Please write out all the entries exactly, without the pictures.

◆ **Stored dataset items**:
━━━━━━━━━━

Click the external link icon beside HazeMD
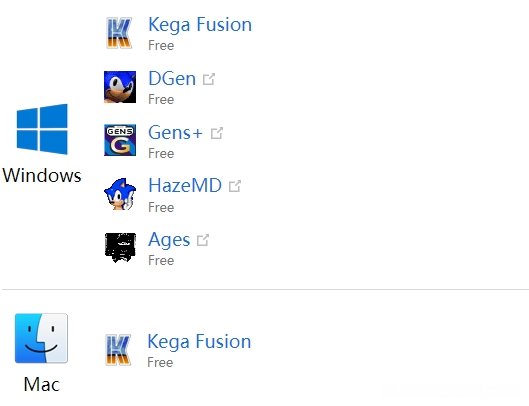 235,186
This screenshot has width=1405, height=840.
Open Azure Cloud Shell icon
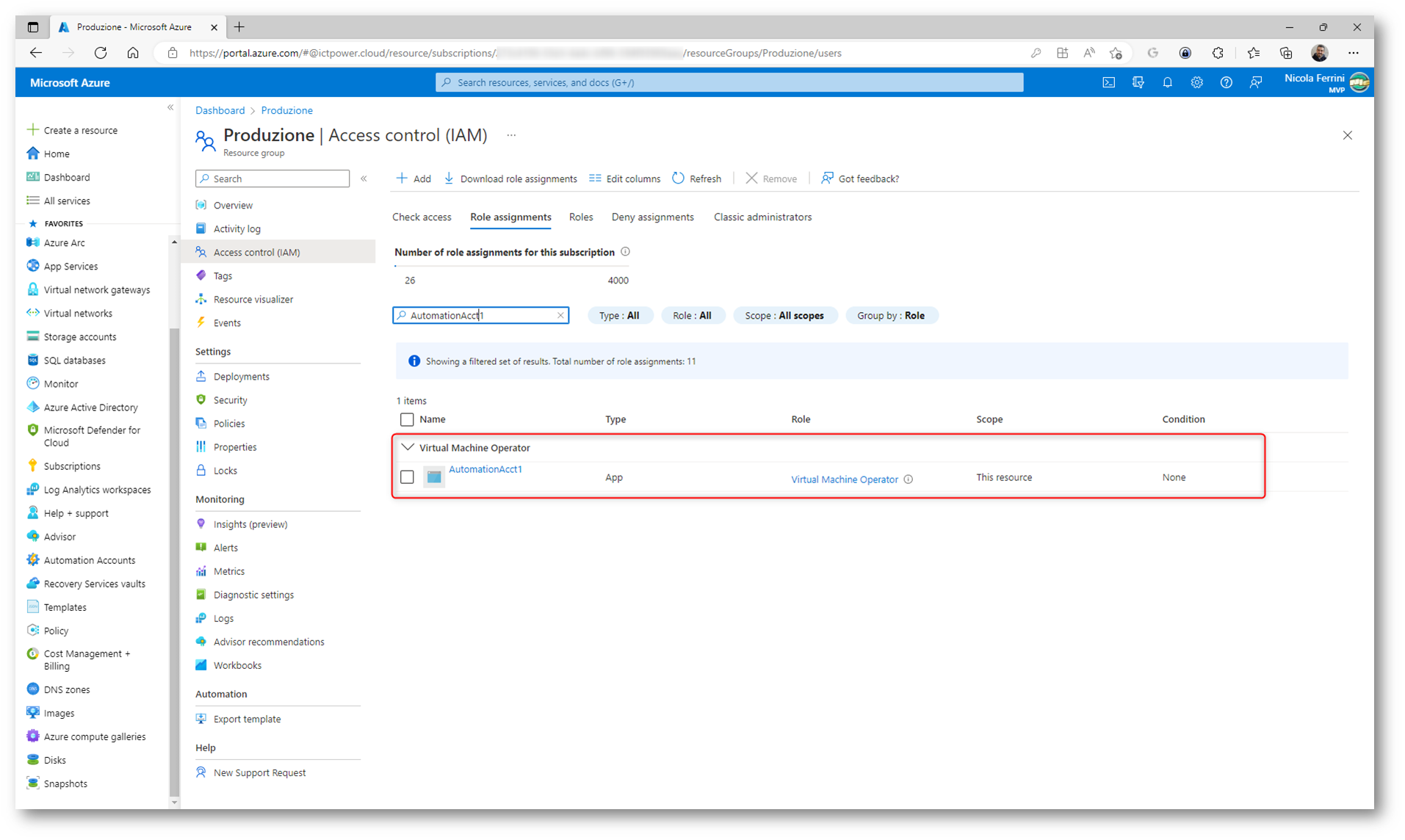click(1108, 82)
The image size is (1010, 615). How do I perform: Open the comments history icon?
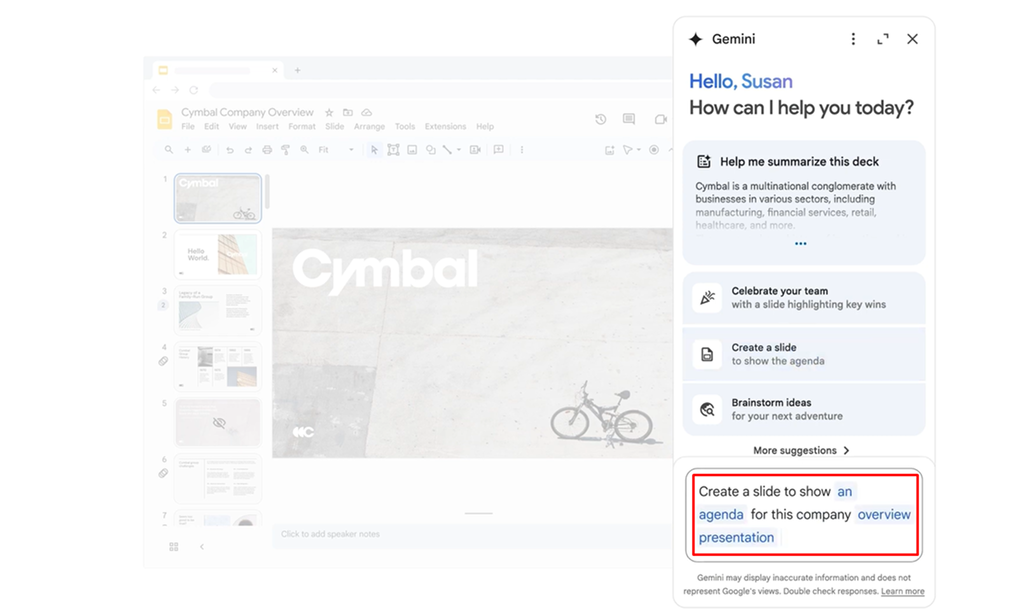click(629, 119)
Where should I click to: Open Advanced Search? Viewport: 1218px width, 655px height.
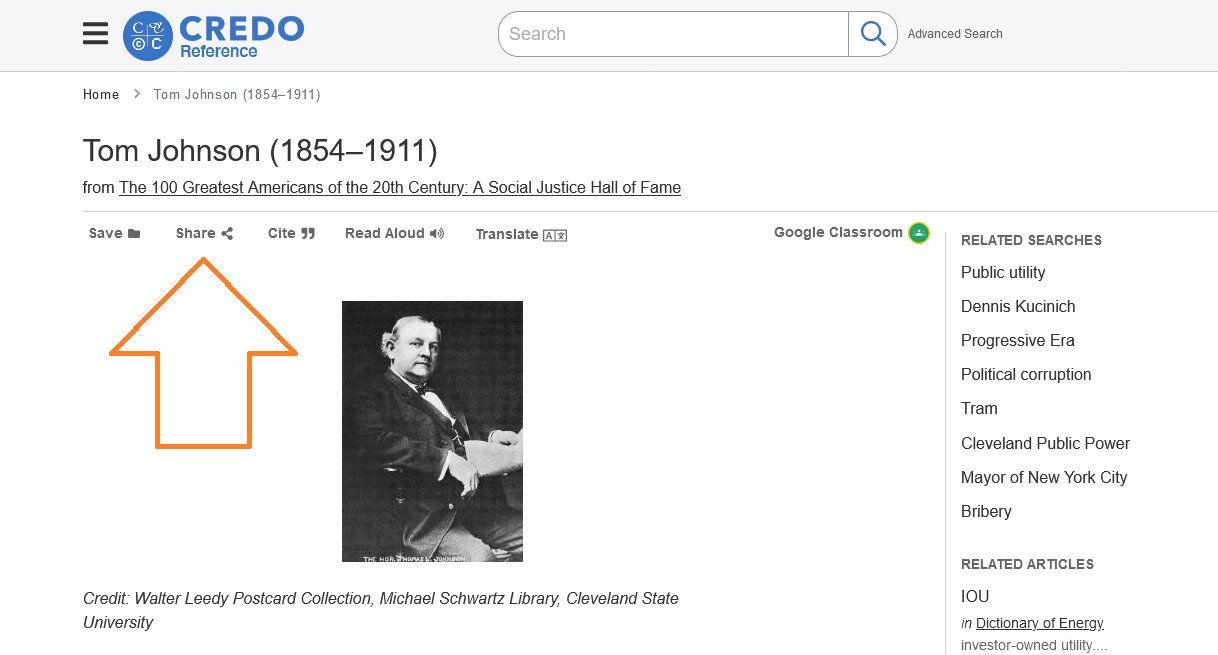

━━━━━━━━━━

◆ **Output below**:
Click the external link icon beside HazeMD
 235,186
This screenshot has width=1405, height=840.
Open Azure Cloud Shell icon
click(1108, 82)
The image size is (1010, 615). How do I perform: Open the comments history icon?
click(629, 119)
Where should I click to: Open Advanced Search? Viewport: 1218px width, 655px height.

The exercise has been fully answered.